Once the line with "This screenshot has" is found, repeat it and all later lines exactly through the end of the listing below, with the pictures left out.

RECORDS: Begin

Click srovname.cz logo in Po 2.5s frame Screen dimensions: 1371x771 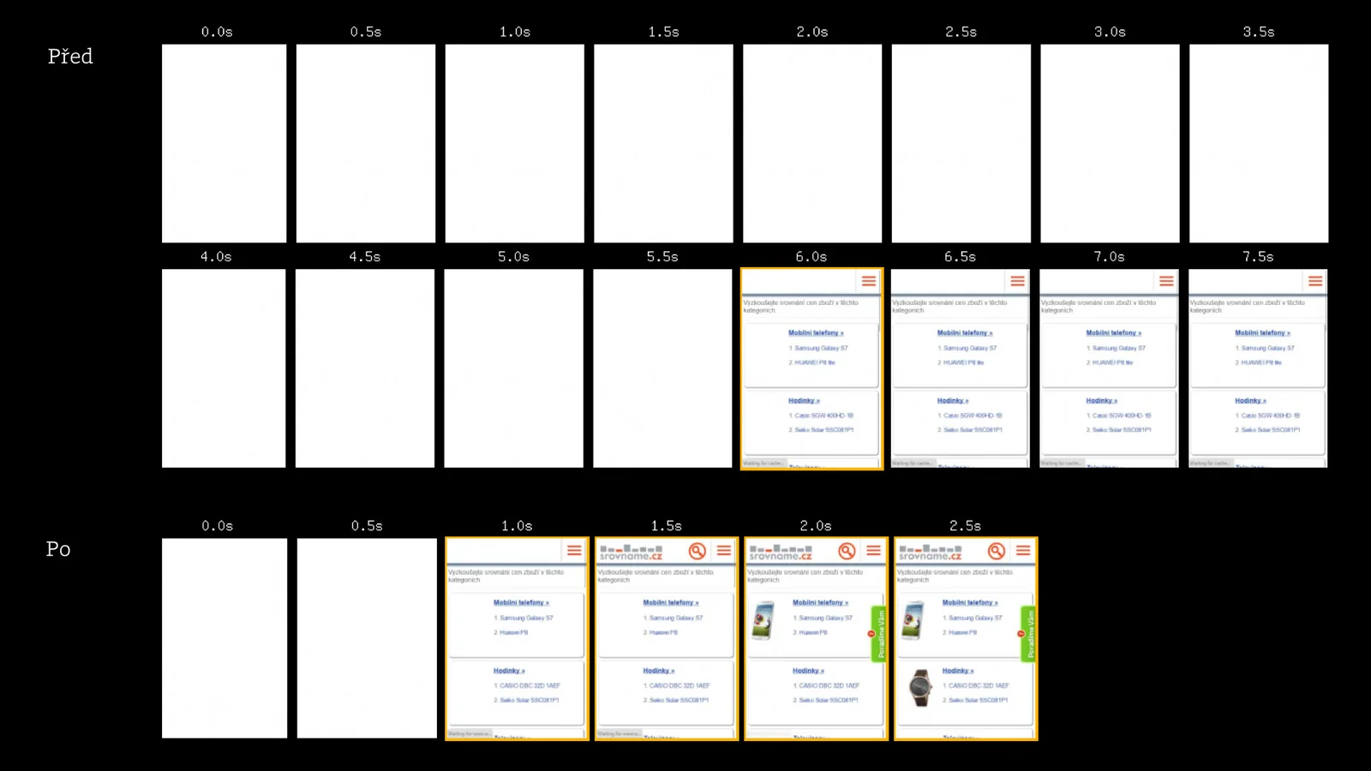point(930,553)
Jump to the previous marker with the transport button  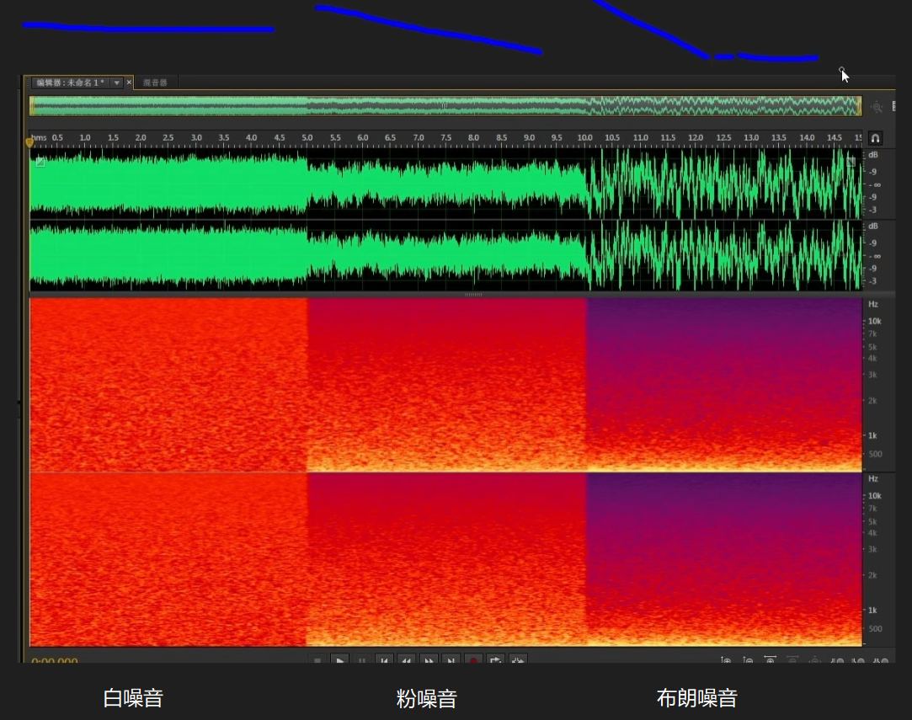[x=384, y=661]
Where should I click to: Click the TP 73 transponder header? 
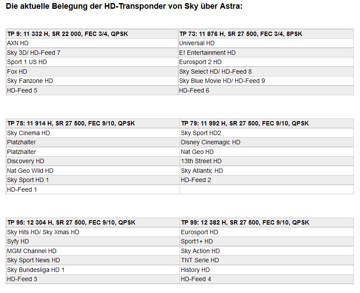click(x=266, y=34)

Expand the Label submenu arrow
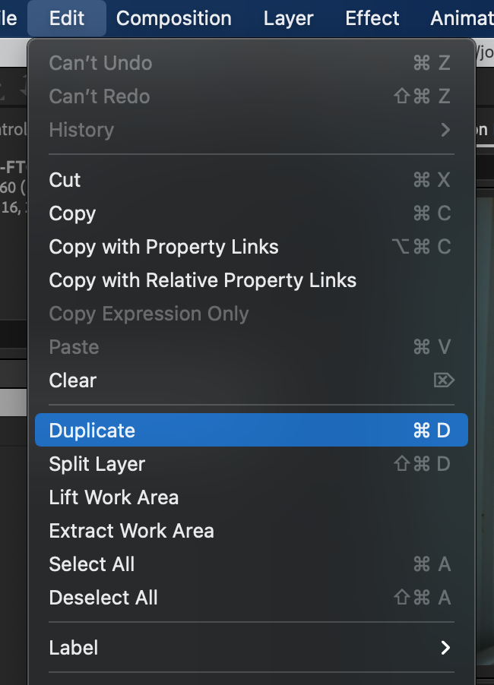point(445,648)
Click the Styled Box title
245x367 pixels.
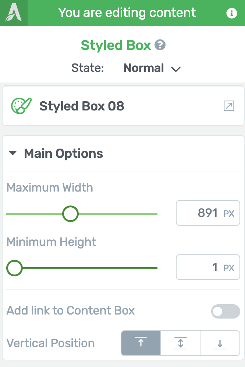[x=116, y=45]
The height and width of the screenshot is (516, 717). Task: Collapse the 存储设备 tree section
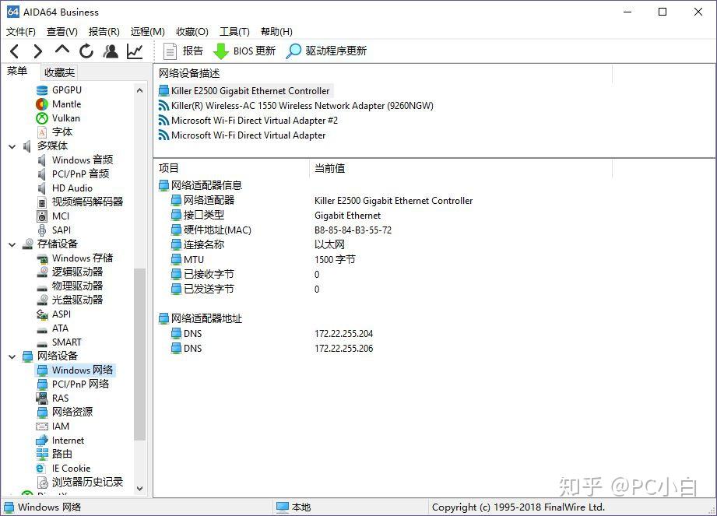click(11, 244)
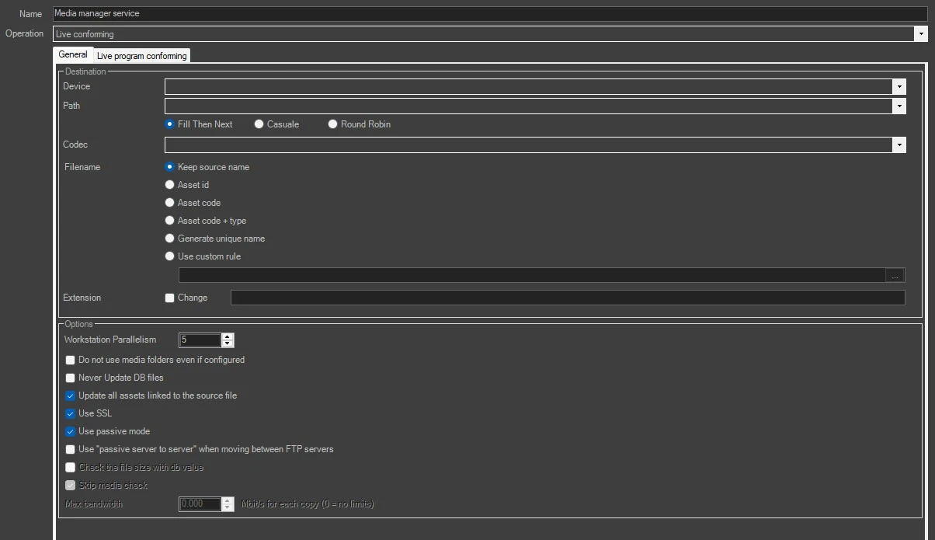Expand the Codec dropdown list

[x=899, y=145]
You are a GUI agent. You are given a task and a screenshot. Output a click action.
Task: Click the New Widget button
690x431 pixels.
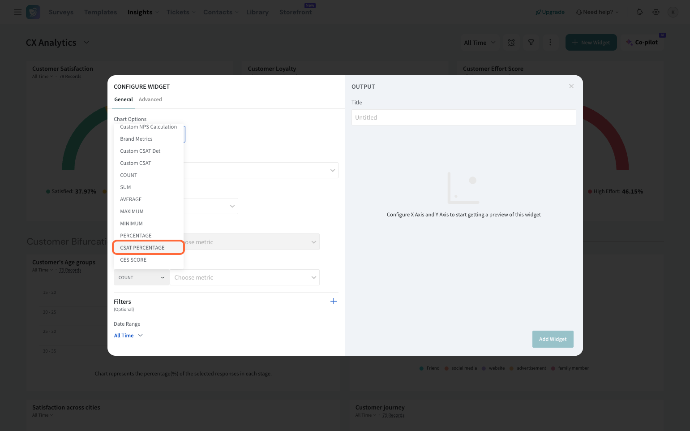coord(591,43)
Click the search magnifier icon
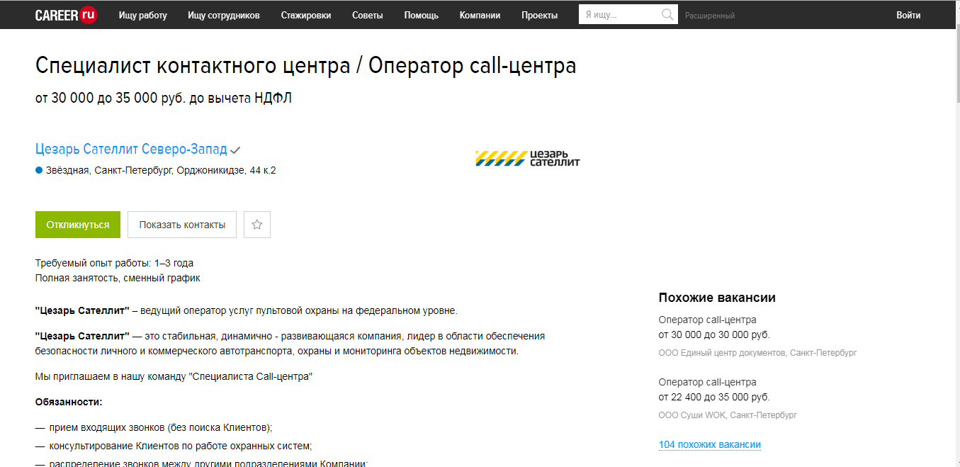The height and width of the screenshot is (467, 960). click(667, 14)
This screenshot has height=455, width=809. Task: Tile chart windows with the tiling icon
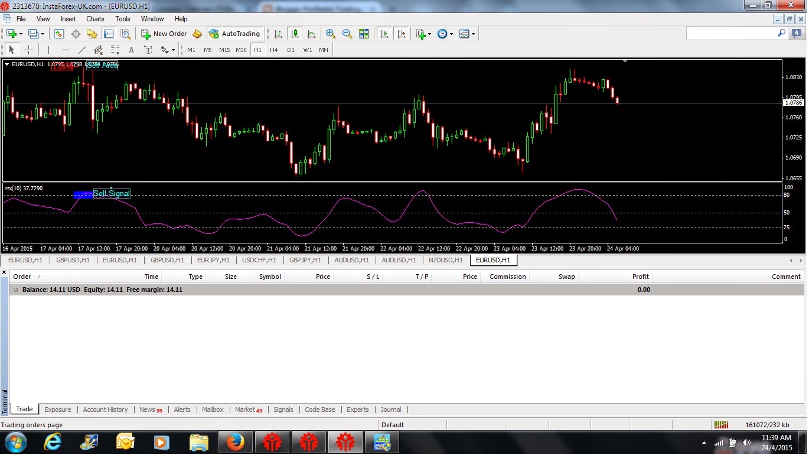point(364,34)
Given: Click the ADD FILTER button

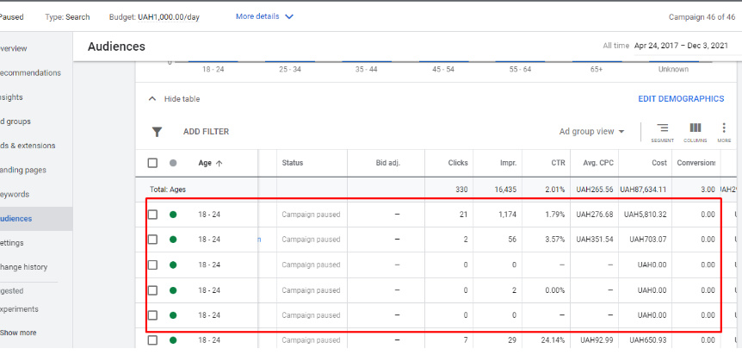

RECORDS: End

▶ [SOLUTION]:
This screenshot has height=455, width=809. Task: Tile chart windows with the tiling icon
point(364,34)
Given: Click the ADD FILTER button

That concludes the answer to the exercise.